[Extracted data entries]
◆ ◆ ◆ ◆

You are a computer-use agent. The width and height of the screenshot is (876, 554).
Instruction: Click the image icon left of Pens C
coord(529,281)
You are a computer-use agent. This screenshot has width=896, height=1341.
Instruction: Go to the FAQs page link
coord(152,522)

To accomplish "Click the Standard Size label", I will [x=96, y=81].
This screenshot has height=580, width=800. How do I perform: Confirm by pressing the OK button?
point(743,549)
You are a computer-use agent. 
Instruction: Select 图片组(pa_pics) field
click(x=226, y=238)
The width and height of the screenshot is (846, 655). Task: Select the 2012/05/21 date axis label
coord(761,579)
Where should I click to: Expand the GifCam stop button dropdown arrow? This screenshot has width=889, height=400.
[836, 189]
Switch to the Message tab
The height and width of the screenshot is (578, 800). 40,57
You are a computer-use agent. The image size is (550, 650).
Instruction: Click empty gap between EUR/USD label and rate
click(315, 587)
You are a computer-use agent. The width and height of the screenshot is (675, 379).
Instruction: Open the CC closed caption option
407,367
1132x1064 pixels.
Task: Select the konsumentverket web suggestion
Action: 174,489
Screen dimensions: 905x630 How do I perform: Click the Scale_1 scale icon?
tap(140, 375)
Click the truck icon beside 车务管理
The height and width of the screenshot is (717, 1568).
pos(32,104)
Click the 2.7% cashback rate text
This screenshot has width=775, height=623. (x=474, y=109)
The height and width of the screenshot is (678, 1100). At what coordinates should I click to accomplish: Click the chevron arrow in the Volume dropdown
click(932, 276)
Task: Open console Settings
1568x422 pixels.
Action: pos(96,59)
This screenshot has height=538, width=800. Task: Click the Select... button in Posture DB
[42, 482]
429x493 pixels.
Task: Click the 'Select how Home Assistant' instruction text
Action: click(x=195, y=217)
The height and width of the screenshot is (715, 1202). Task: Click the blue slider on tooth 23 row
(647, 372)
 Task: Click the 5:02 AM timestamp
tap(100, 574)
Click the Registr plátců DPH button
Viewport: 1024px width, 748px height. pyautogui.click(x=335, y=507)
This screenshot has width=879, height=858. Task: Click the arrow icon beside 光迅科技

◆ ◆ ◆ ◆

EXERCISE OBJECTIVE =>
Determine how many lines of the records above contain the word "computer", and report only that number.

ANSWER SPACE =>
5